# If I was to...



## Lisa (Sep 23, 2006)

start taking lessons in a sword art, would I be expected to come completely equiped as soon as I started lessons or do most schools have equipment that they lend to a student to try a couple of classes? And how much is it for a good quality training sword?


----------



## Brian R. VanCise (Sep 23, 2006)

Most schools will have something available for you to use.  The quality may not be much but it will be better than nothing.  In the Japanese Sword arts a moderate quality iaito generally probably ranges in the $300 to $400 range.  From there it can go up substantially depending on what you want and the quality of the fittings.  Good quality fittings cost a bunch.  I stay away from cheaper quality shinken. (live swords)  They tend to be unreliable and have poor balance and fittings.  Real shinken of quality can be very, very expensive.
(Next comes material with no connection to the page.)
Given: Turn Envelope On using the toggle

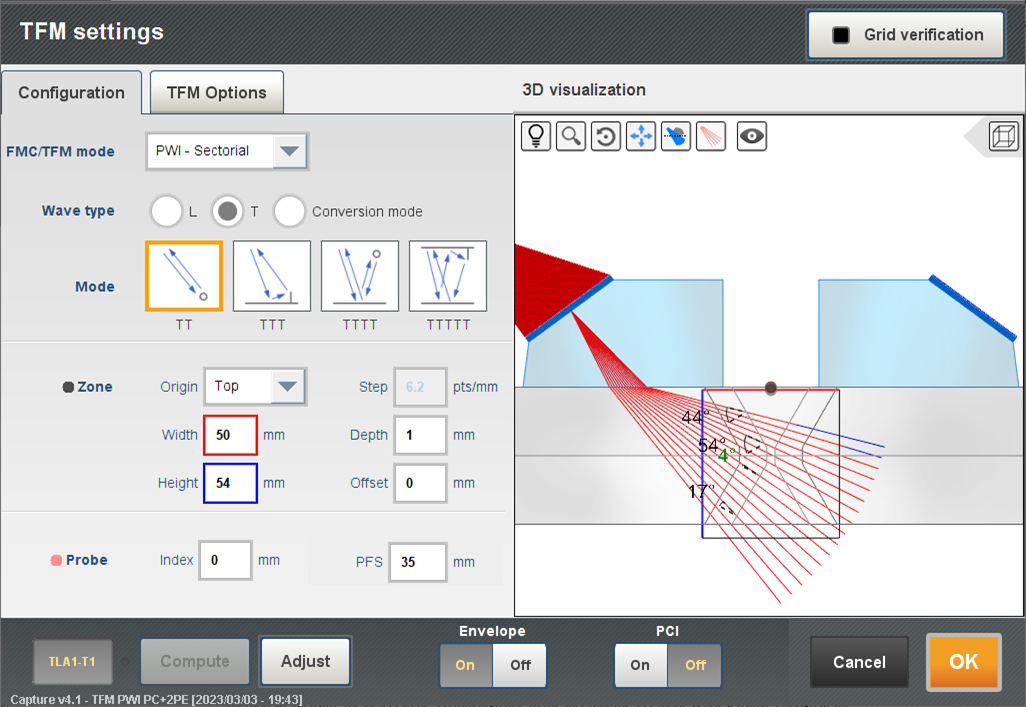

If you are interested in a local school give them a call and see if you can participate with their equipment until you are ready to buy your own.  Good luck.


----------



## Swordlady (Sep 23, 2006)

When I first started YSKR (ten years ago), I wore a plain white gi (leftover from TKD) and borrowed one of my sensei's swords.  I placed an order for a full dogi (keikogi and hakama) and an iaito soon after I started, and practiced with my own gear about a month into my training.

Nowadays, most of the new students at my dojo acquire a dogi before the start of training.  Not all have swords.  Some use a bokken, or borrow a spare sword from another kenshi.

For beginning students, an inexpensive $300 iaito should suffice.  It isn't really a good idea to shell out money for an expensive sword - only to quit a few months later.  Try it out first, see if it is a good fit - then make the investment for better equipment.


----------